Choroidal nodules consist of proliferating Schwann cells arranged concentrically around an axon.11 They have histological similarities to cutaneous neurofibromas and Lisch nodules of the iris,12 in line with the characteristic aberrant proliferation of multiple tissues of neural crest origin in NF1.13

Firstly, observed using ophthalmoscopy by Huson et al.,14 choroidal nodules were thought to be a rare manifestation of NF1,15 but this was an underestimate due to the limitations of conventional methods used for fundus examination. Following the availability of indocyanine green angiography first, and then of the development of infrared light examination with a confocal scanning laser ophthalmoscope for detecting the choroidal structure, a number of studies have investigated choroidal involvement in NF1 patients.

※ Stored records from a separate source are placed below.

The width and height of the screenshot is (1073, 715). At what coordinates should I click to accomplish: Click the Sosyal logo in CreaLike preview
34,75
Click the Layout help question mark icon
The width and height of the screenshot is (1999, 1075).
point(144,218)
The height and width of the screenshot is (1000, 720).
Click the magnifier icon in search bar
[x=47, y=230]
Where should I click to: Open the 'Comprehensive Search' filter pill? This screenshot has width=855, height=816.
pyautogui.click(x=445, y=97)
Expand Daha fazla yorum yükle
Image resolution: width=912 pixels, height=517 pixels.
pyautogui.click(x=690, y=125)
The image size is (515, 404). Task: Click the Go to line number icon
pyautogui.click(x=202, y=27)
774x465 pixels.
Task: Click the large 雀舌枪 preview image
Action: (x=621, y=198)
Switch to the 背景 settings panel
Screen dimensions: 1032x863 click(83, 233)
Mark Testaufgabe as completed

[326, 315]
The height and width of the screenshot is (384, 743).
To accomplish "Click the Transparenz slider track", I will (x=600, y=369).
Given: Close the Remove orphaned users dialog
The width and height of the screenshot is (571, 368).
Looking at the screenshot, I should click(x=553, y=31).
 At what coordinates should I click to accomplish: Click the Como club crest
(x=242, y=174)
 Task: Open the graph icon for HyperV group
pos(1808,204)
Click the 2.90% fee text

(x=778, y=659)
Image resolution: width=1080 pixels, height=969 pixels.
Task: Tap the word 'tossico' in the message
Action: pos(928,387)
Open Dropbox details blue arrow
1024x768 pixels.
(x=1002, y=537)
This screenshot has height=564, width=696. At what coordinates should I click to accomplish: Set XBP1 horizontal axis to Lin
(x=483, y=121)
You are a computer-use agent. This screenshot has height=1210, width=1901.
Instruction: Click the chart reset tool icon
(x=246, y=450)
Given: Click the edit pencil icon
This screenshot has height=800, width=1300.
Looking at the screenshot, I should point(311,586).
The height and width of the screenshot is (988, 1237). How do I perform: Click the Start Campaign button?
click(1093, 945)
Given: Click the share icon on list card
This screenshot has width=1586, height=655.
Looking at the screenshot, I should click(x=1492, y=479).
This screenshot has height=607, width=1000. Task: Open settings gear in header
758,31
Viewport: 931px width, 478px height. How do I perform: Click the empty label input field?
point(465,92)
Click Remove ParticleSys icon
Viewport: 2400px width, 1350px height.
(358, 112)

The overall prevalence of choroidal abnormalities in NF1 patients varies from 60.5 to 100%, depending on the age group examined and on the number of patients involved. In the first study using NIR imaging to examine choroidal structure, Yasunari et al.5 reported a prevalence of choroidal nodules of 100% in 17 adult patients; Viola et al.6 in 2006 studied 95 NF1 patients and 100 controls, reporting a prevalence of choriodal nodules of 86% in the adult group and of 71% in the pediatric one (12y). Later, Goktas et al.16 reported a prevalence of 78.9% in a pediatric population of 19 patients. In the largest study involving a pediatric population (140 patients), Parrozzani et al.7 reported a prevalence of choroidal nodules of 60.5%; likewise Vagge et al.17 identified choroidal nodules in 69.2% of 78 pediatric patients. Conversely, choroidal abnormalities have been rarely detected in controls (0 to 7%). The number of nodules seen in NF1 patients varies, but it was calculated that highest diagnostic accuracy (90% in the adult group) can be achieved with a cutoff value between 1 and 2 choroidal nodules (sensitivity 83% and specificity 96%).6, 18

However, given the phenotypic overlap between NF1 and the syndromes associated with CALMs, and whose causative genes encode for proteins within the RAS-MAPK signaling pathway, it is important to investigate whether choriodal nodules are specific to NF1. The presence of choroidal abnormalities in Legius syndrome has been recently investigated in one study involving 11 patients. Choroidal nodules were observed in two patients, presenting as one isolated nodule in each patient.18 Our preliminary result, coupled with this study, seems to confirm that multiple choroidal abnormalities are specific to neurofibromatosis 1 and that a cutoff value of 2 nodule can accurately diagnose NF1. To date, no patient has been described with choroidal nodules out of 19 individuals with Legius syndrome, using 2 nodules as cutoff value. Thus, we have a 95% confidence intervals equal to 0–9.49% computed with the Bayes method, considering one single eye but 0–4.9% if we consider the two eyes. Future studies are needed to assess the prevalence of choroidal abnormalities in other rasopathies, to consider this sign as an additional diagnostic criterion for NF1.5, 6, 7, 16 Given the high prevalence of choroidal nodules in NF1 both in the pediatric and the adult population, their absence or low frequency in Legius syndrome and controls, and the ease of infrared light examination, our study confirms the usefulness of choroidal nodules in the differential diagnosis between NF1 and Legius syndrome.